--- Aim of the exercise ---
Some lines below hold "agent". Pick them out and copy them.
=-=-=
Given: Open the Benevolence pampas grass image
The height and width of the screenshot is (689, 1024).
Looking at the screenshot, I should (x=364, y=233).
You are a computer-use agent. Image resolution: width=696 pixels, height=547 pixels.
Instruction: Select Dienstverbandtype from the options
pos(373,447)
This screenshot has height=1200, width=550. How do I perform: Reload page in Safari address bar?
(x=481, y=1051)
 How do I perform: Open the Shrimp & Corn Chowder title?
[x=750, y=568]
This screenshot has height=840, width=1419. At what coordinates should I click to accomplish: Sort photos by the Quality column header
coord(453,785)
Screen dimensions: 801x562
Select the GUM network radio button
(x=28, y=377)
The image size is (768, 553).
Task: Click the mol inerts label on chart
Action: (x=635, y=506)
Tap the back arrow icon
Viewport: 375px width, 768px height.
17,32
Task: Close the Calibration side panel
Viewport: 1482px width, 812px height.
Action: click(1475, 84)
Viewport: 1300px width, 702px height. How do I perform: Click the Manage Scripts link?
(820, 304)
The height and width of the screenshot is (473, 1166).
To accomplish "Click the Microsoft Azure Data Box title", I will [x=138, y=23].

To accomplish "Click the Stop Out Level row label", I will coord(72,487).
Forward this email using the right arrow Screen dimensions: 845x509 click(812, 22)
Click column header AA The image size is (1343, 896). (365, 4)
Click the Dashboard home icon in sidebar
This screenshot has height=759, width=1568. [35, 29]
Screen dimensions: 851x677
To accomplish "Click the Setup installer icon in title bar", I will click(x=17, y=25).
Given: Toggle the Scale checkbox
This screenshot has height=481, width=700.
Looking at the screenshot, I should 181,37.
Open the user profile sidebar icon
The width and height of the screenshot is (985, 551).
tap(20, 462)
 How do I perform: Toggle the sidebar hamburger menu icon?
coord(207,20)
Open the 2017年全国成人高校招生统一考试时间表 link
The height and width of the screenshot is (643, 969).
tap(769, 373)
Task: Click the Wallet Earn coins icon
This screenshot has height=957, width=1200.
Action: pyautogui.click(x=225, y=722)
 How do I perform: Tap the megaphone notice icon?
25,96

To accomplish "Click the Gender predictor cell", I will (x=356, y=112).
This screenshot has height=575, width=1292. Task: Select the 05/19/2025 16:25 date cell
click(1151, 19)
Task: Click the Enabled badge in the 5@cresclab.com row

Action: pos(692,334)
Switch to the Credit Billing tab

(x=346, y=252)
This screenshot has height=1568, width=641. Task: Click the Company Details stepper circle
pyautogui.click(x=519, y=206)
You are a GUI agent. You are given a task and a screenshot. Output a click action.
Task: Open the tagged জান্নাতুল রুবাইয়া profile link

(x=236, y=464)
=-=-=
--- Solution to this exercise ---
You are a computer-use agent. Image resolution: width=696 pixels, height=547 pixels.
You are a GUI agent. You are given a task and a screenshot. Output a click action.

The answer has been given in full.